» **Provided passage**
Is there a better way to handle this situation? Or perhaps I just need a good function for f() that is highly parameterisable and easy to design to visit exactly n discrete states.
One thing I'm thinking of is a hash-like operation where I contrive to have the first j results perfectly random through carefully designed mapping, and then any results between j and k would simply extrapolate on that pattern (albeit in a predictable way). The value j could then be chosen to find a compromise between a fair shuffle and a tolerable memory footprint.

First of all, it seems unreasonable to discount anything that uses O(n) memory and then discuss a solution that refers to an underlying array. You have an array. Shuffle it. If that doesn't work or isn't fast enough, come back to us with a question about it.
You only need to perform a complete shuffle once. After that, draw from index n, swap that element with an element located randomly before it and increase n, modulo element count. For example, with such a large dataset I'd use something like this.
Prime numbers are an option for hashes, but probably not the same way you think. Using two Mersenne primes (low and high, perhaps 0xefff and 0xefffffff) you should be able to come up with a much more general-purpose hashing algorithm.
size_t hash(unsigned char *value, size_t value_size, size_t low, size_t high) {
size_t x = 0;
while (value_size--) {
x += *value++;
x *= low;
}
return x % high;
}
#define hash(value, value_size, low, high) (hash((void *) value, value_size, low, high))
This should produce something fairly well distributed for all inputs larger than about two octets for example, with the minor troublesome exception for zero byte prefixes. You might want to treat those differently.

So... what I've ended up doing is digging deeper into pre-existing methods to
try to confirm their ability to approximate a fair shuffle.
I take a simple counter, which itself is guaranteed to visit
every in-range value exactly once, and then 'encrypt' it with an n-bit block
cypher. Rather, I round the range up to a power of two, and apply some 1:1
function; then if the result is out of range I repeat the permutation until the
result is in range.
This can be guaranteed to complete eventually because there are only a finite
number of out-of-range values within the power-of-two range, and they cannot
enter into a always-out-of-range cycle because that would imply that something
in the cycle was mapped from two different previous states (one from the
in-range set, and another from the out-of-range set), which would make the
function not bijective.

» **Raw data**
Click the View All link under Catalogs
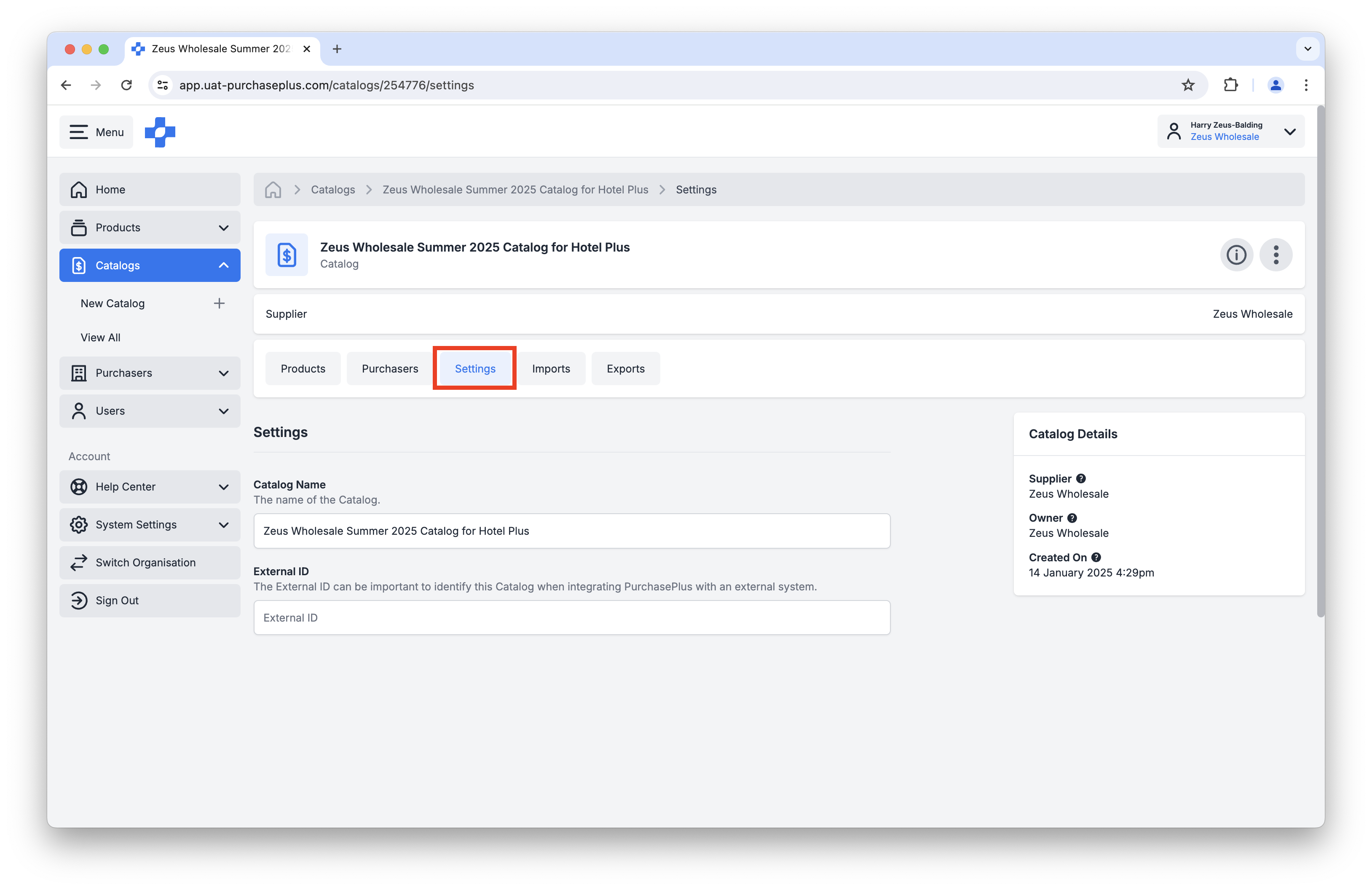Screen dimensions: 1372x890 click(100, 337)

» **Requirements**
1. Answer each question from the shuffle discussion.
(a) According to the shuffle discussion, how many times does a complete shuffle need to be performed?
(b) For which inputs is the hash function said to produce something fairly well distributed?
(c) In the final approach, what is the range rounded up to before a 1:1 function is applied?
2. Write a continuation of the shuffle discussion, beginning after its last sentence.

» **Written answers**
1.
(a) Once.
(b) All inputs larger than about two octets, with the minor exception of zero byte prefixes.
(c) A power of two.

2.
So all I need to do is devise a parameterisable function which I can tune to an
arbitrary number of bits. Like this one:
uint64_t mix(uint64_t x, uint64_t k) {
const int s0 = BITS * 4 / 5;
const int s1 = BITS / 5 + (k & 1);
const int s2 = BITS * 2 / 5;
k |= 1;
x *= k;
x ^= (x & BITMASK) >> s0;
x ^= (x << s1) & BITMASK;
x ^= (x & BITMASK) >> s2;
x += 0x9e3779b97f4a7c15;
return x & BITMASK;
}
I know it's bijective because I happen to have its inverse function handy:
uint64_t unmix(uint64_t x, uint64_t k) {
const int s0 = BITS * 4 / 5;
const int s1 = BITS / 5 + (k & 1);
const int s2 = BITS * 2 / 5;
k |= 1;
uint64_t kp = k * k;
while ((kp & BITMASK) > 1) {
k *= kp;
kp *= kp;
}
x -= 0x9e3779b97f4a7c15;
x ^= ((x & BITMASK) >> s2) ^ ((x & BITMASK) >> s2 * 2);
x ^= (x << s1) ^ (x << s1 * 2) ^ (x << s1 * 3) ^ (x << s1 * 4) ^ (x << s1 * 5);
x ^= (x & BITMASK) >> s0;
x *= k;
return x & BITMASK;
}
This allows me to define a simple parameterisable PRNG like this:
uint64_t key[ROUNDS];
uint64_t seed = 0;
uint64_t rand_no_rep(void) {
uint64_t x = seed++;
do {
for (int i = 0; i < ROUNDS; i++) x = mix(x, key[i]);
} while (x >= RANGE);
return x;
}
Initialise seed and key to random values and you're good to go.
Using the inverse function to lets me determine what seed must be to force
rand_no_rep() to produce a given output; making it much easier to test.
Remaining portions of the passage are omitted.